Supervisor David Chiu’s proposal to limit the ability of property owners in the Chinatown, North Beach and Telegraph Hill neighborhoods to install garages cleared its first hurdle Tuesday during the Board of Supervisors meeting, where it passed on the first reading.
Presently, most property owners in the area are entitled to one parking spot per residential unit. Applying for a permit to install a garage is therefore pretty simple. Chiu’s legislation would make owners get a conditional use permit before building a garage on their property. In other words: Bye-bye, simple process; hello, headache.(Pdf of legislative analyst's report: Download Garage Ord - Legislative Analysis.)
It gets better, though. This is not just any old conditional use process. Under the new law, if there has been a “no fault” eviction at the property within the past 10 years, you don’t get a permit.(Pdf of Planning Dept Summary: Download Planning Dept Summary.) Chiu likes to cite a “study” done by the Chinatown Community Development Center showing that, since 2007, there have been 101 evictions of rent-controlled units where the owner installed a garage and converted the property into a tenancy-in-common. Of those 101, 68 are alleged to be in the Chinatown, North Beach and Telegraph Hill neighborhoods. This is supposed to justify the special conditional use process. (Pdf of study here: Download CCDC data.)
However, Planning Department folks don’t think there have been nearly that many garage permits given out in the past five years in those districts. Where does the 68 figure come from? Despite questioning, no one at the center is talking.
Luckily, supervisors don’t require verifiable data to justify passing a law in our fair city.
It's called social engineering, Melissa.
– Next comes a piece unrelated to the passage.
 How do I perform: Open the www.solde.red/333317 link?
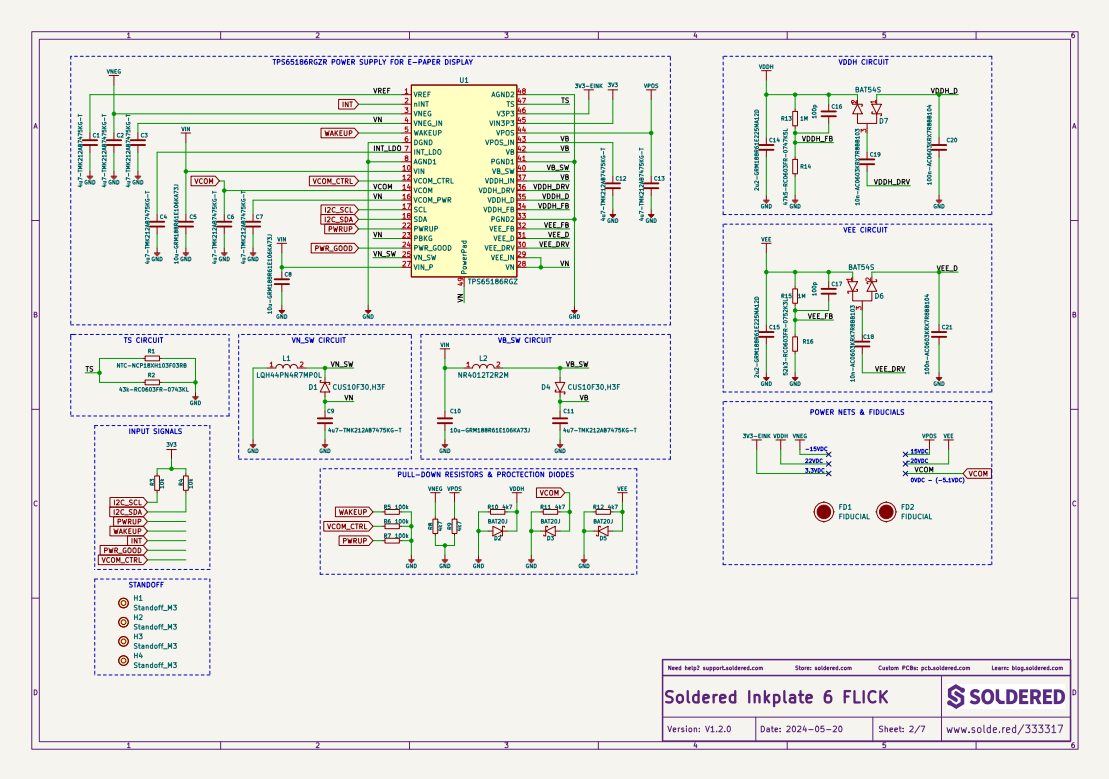pos(1004,729)
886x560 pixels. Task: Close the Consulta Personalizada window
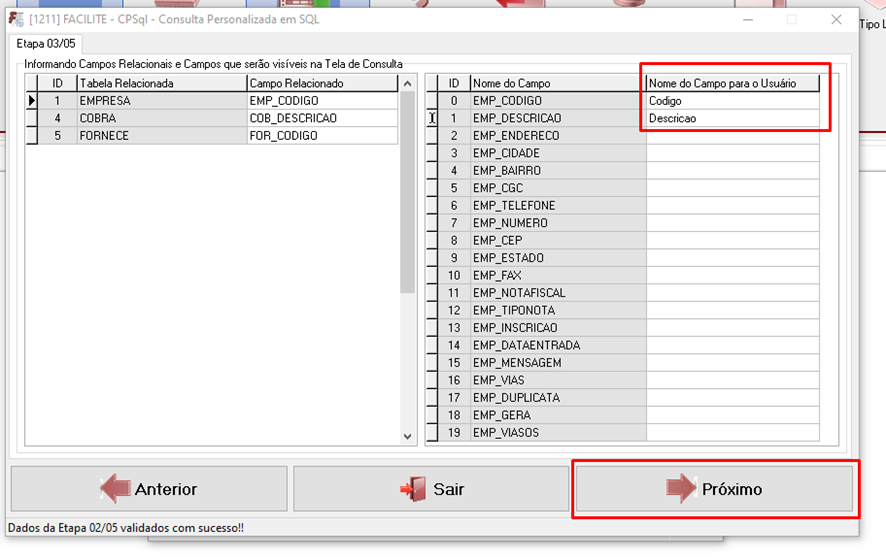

This is one good reason Chiu should not be appointed interim mayor if Gavvy, the Mayor in name only, wins his lt. gov campaign. I am sure there are more but I leave it to others to come up with them.
Posted by: sfsoma | March 12, 2010 at 08:29
Chalk another one up for the SF Tenant Mafia!
Posted by: Il Postino | March 12, 2010 at 13:07
The claim is that this study justifying the legislation is based entirely on public records from DBI and the Rent Board. So if someone were really curious, it should just be a matter of verifying whether CCDC has reported correct numbers or not, based on those records. If the numbers have been reported correctly, but Planning still disagrees with them, then there is a different issue altogether. I'm also not clear on which exact statistic Planning has taken issue with. You mention evictions over the "past five years" (presumably referring to the 166 Ellis Act statistic since 2004), but then the statistic you provide in the post only refers to the past three years. Or does Planning disagree with both statistics?
Also worth nothing is that the legislation also codifies a number of policies that make eminent sense, particularly in District 3 -- including more rational limitations on residential parking, as well as the preservation of on-street space for public parking, rather than carving it off for private benefit. The eviction issue is the public impetus for the legislation, but there are other factors included in the reworked CU. And even if a proposed garage addition has no taint of eviction, the CU could still be denied on another ground.